Provided data -

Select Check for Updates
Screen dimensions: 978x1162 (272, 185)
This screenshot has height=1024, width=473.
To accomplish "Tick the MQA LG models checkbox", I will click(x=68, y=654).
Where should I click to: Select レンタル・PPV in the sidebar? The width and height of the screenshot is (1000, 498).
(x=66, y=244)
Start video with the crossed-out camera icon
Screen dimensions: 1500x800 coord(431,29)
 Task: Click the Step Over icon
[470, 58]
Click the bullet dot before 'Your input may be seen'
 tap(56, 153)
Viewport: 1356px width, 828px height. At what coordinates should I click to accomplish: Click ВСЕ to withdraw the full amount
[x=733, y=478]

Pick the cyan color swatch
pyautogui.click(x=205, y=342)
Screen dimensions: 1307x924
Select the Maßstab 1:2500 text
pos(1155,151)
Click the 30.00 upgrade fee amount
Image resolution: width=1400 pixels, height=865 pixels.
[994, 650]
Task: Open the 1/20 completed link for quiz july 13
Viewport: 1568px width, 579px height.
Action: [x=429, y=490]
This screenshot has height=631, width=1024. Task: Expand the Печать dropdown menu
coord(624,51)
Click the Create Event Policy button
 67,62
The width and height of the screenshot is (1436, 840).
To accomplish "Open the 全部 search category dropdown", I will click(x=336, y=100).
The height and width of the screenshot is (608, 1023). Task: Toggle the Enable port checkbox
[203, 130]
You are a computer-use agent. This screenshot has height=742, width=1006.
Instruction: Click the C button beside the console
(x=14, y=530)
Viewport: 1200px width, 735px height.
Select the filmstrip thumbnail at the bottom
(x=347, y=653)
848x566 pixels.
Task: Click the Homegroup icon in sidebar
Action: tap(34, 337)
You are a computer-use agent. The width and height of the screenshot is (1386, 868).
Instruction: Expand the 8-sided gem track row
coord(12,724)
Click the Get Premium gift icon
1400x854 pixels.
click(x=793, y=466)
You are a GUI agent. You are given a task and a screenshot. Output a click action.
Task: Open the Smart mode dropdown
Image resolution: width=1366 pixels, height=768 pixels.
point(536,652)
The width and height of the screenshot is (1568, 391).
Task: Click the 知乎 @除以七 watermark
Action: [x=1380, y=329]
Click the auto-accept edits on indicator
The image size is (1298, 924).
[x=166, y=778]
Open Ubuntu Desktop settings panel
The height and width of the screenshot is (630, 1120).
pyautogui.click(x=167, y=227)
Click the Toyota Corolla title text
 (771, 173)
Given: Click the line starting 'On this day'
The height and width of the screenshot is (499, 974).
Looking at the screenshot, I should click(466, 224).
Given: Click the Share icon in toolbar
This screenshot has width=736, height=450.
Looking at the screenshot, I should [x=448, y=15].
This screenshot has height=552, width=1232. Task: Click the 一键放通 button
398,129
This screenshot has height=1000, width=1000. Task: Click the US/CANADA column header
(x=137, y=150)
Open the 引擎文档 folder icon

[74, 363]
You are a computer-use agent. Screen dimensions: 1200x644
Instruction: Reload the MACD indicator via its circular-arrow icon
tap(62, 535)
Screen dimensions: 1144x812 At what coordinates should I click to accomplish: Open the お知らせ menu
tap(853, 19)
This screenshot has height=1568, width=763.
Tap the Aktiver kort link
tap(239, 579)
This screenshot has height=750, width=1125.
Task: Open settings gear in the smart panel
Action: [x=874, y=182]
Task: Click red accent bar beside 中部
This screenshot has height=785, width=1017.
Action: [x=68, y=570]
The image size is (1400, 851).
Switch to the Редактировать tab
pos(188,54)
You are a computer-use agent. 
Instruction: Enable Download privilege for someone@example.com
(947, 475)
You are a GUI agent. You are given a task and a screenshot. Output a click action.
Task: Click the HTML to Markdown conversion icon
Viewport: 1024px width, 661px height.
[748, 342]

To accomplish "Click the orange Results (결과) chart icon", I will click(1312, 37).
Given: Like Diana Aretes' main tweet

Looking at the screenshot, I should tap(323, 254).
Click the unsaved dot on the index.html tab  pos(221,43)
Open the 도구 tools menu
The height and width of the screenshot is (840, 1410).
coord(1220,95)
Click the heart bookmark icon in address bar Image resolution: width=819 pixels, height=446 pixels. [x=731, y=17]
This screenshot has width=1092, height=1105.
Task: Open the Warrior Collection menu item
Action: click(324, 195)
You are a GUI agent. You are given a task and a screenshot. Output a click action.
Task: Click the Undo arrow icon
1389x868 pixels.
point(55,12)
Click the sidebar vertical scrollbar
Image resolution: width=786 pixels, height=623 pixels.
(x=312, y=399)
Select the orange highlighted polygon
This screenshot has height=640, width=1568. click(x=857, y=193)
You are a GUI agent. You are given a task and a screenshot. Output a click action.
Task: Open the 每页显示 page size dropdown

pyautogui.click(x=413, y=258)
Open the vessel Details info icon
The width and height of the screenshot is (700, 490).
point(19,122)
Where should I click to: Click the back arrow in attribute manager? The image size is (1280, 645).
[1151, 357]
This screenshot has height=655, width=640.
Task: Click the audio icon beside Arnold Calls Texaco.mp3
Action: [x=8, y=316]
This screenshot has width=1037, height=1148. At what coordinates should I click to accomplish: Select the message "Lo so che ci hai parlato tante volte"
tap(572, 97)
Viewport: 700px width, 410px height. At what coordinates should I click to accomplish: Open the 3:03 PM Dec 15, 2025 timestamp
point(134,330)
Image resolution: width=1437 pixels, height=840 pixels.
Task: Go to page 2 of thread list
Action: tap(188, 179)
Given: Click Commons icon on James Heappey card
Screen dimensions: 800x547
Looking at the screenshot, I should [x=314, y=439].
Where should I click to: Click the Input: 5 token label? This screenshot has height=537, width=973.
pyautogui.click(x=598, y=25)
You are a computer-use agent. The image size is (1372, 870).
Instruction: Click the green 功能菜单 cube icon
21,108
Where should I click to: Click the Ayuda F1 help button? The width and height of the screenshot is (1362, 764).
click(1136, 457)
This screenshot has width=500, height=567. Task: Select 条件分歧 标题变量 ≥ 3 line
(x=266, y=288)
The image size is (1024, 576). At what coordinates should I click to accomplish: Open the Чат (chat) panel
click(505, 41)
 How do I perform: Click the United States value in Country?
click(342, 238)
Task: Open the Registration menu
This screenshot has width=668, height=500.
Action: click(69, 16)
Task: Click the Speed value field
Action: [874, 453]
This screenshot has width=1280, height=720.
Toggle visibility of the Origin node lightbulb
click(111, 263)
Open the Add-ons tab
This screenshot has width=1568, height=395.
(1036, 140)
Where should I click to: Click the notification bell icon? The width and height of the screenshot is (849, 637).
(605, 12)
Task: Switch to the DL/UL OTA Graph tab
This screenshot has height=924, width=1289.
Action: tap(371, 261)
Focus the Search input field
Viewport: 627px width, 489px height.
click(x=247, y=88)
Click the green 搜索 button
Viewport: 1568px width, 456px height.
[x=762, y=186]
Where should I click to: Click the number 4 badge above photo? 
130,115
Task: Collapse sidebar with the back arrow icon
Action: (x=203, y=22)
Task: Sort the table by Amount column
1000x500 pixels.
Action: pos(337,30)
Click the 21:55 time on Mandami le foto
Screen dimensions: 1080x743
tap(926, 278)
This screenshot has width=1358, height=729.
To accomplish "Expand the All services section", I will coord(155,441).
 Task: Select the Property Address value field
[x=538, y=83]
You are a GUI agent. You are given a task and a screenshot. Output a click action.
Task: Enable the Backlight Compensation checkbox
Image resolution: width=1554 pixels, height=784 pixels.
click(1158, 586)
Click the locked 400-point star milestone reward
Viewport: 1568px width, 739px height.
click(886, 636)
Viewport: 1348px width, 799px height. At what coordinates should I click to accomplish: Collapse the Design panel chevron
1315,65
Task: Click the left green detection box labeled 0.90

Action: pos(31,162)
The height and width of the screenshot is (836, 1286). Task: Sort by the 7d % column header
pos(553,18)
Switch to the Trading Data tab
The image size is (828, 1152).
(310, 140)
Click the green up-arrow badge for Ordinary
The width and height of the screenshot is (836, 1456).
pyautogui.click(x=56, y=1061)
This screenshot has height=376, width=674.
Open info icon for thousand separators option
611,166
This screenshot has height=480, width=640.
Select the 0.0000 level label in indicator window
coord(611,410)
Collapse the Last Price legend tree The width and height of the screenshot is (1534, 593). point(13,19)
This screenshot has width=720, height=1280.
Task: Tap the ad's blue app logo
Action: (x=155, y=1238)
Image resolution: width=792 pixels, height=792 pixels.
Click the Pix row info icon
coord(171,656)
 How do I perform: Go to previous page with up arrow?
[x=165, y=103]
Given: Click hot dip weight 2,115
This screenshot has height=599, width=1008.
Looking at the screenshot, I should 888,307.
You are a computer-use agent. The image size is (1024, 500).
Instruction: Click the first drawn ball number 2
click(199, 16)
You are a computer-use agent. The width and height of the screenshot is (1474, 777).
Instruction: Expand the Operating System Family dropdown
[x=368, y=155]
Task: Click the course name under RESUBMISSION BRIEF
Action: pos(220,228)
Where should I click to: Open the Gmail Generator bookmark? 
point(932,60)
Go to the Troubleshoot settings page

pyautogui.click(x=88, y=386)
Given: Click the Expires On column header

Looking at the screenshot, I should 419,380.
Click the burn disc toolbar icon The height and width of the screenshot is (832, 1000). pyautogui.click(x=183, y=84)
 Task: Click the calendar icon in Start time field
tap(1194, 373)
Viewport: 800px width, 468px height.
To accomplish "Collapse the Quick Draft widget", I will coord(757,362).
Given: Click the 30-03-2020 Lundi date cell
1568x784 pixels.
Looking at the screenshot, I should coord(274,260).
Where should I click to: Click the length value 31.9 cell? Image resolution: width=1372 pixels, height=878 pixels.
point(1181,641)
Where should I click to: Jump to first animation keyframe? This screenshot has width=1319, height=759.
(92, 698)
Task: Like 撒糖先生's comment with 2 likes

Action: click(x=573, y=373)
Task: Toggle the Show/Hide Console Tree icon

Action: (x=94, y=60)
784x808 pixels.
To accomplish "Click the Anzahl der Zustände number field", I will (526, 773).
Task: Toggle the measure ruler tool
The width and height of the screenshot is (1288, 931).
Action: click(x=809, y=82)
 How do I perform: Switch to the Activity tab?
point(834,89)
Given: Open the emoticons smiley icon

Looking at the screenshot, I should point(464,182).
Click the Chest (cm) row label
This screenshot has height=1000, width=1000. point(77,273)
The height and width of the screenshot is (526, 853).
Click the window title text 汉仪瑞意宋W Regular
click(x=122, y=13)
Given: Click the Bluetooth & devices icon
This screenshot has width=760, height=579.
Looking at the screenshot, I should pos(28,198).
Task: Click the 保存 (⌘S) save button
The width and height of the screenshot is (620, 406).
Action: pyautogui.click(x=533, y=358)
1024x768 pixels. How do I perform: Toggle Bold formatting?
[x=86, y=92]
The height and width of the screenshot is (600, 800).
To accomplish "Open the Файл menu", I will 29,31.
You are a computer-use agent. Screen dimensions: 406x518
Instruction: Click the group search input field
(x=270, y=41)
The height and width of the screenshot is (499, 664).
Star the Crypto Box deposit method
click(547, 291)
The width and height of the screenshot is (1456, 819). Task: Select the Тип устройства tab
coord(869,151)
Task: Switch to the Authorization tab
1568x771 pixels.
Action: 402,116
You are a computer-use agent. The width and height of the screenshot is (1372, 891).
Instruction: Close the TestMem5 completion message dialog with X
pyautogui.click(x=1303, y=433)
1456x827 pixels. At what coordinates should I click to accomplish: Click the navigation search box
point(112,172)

Assignment - Find the lines above that contain the word "computer" and collect them.

Expected output -
You are a computer-use agent. This screenshot has height=742, width=1006.
You are a computer-use agent. The width and height of the screenshot is (1386, 868).
You are a computer-use agent. Screen dimensions: 1200x644
You are a computer-use agent. 
You are a computer-use agent. The image size is (1372, 870).
You are a computer-use agent. The image size is (1024, 500).
You are a computer-use agent. The width and height of the screenshot is (1474, 777).
You are a computer-use agent. Screen dimensions: 406x518
You are a computer-use agent. The width and height of the screenshot is (1372, 891).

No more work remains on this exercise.